-------- SELECTED PASSAGE --------
So you are in the market for a document management solution - it's about time! For an on-premises DMS solution that charges for a software package rather than the number of users or the amount of data stored, expect to pay about:
- Basic Software $60 - $200
- Advanced Software $500 - $1,500
- Custom Software $2,000 and up
For an online DMS (or a hybrid online and on-premises DMS), expect to pay from $15 to $40 per user, per month, depending on how many fancy features you require. Discounts on multi-user licenses are usually available. A typical five-user license is $1,000 to $5,000 per year.
In addition to per-year fees and per-user fees, many DMS charge storage fees based on the amount of data you keep stored on the system. Storage fees can run from as little as 5 cents per gigabyte per month to as high as 10 cents per gigabyte per month. The cost of storage space has declined at a rate of 50% every couple of years for decades now, so you can expect this price to continue dropping.
DMS users with stringent compliance requirements, such as securities firms, medical-records handlers, and government agencies, may require a custom solution that is beyond the scope of this guide. Such compliance-heavy systems can cost tens of thousands of dollars to install and maintain. Not too much? Let us help you with tips on making a purchase and terms you need to know in order to negotiate.
-------- INFORMATION SUPPLIED --------
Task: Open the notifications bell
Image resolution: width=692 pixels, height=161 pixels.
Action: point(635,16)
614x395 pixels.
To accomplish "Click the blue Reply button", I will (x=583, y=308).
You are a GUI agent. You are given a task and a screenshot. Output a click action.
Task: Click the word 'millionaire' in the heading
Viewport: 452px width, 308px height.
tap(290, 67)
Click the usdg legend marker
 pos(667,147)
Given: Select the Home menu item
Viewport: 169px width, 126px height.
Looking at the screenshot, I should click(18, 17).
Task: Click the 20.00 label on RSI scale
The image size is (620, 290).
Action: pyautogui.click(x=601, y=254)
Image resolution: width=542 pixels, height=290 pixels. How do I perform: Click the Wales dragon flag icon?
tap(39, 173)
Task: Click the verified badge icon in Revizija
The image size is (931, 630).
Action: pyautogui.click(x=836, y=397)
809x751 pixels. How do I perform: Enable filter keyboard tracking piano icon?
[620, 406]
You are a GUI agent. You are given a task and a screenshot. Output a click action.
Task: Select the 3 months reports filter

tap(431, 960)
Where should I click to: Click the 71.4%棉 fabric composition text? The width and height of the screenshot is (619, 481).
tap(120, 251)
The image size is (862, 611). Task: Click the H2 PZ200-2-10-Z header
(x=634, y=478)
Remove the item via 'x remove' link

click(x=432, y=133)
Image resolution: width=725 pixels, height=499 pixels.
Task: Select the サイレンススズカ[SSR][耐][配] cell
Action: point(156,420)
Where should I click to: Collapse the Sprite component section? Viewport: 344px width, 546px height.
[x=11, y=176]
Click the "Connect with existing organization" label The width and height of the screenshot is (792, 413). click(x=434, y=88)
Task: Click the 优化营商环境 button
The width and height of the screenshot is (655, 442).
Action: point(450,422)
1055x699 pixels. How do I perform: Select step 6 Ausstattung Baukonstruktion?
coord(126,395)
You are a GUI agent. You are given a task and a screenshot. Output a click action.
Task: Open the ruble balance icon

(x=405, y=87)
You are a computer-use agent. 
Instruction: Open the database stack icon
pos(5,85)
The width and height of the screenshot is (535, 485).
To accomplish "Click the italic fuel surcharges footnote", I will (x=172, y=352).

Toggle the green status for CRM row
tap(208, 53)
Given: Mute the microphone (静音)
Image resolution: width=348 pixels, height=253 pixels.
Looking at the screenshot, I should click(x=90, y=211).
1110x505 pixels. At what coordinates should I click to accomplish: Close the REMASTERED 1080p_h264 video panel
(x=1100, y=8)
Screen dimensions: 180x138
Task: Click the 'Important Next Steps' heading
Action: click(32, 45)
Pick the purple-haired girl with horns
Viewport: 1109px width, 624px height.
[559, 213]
--------
■ **PROBLEM A**: According to the document management pricing text, how much does a typical five-user license cost per year?
■ **PROBLEM B**: Pick up the text on document management pricing after its final sentence and keep writing it.

■ **RESPONSE A**: $1,000 to $5,000 per year

■ **RESPONSE B**:
Purchasing Tips for Document Management Software
- Look for a specialist first. If you're in an industry that has intense documentation regulations, it would be best to find a provider with experience in that same field. If there is no DMS specialist for your field, then try to find a provider with clients in your industry whom you can call upon for a reference.
- Negotiate a multi-user package. If your needs require a large number of users, investigate multi-user discounts. For example, if you have 8 people who need to access the system, it might be cheaper to buy a 10-user package than pay for just 8.
- Avoid long-term contracts. If your DMS is priced mostly based on the amount of storage space you reserve or use, then stay away from long-term contracts that don't allow you to renegotiate the rate. The cost of file storage has consistently dropped by 50 percent every 18 months for the past several decades. The rate per terabyte you're paying for storage should be cut in half every couple of years. Make sure you don't get locked into a long-term contract that doesn't take this factor into account.
Glossary of Terms
- Capture: The process of entering existing data into a DMS (as opposed to creating it inside the DMS). Capture includes such issues as what languages an OCR will read; what languages a DMS will translate into; and how images, tables, and other graphic elements are dealt with.
- Digital Rights Management (DRM): The science of managing the intellectual property rights associated with documents, images, and other media exchanged digitally. DRM software can include such features as anti-copy features, anti-print features, timed access, login-logout access, encryption, digital watermarking, and other access and duplication restrictions.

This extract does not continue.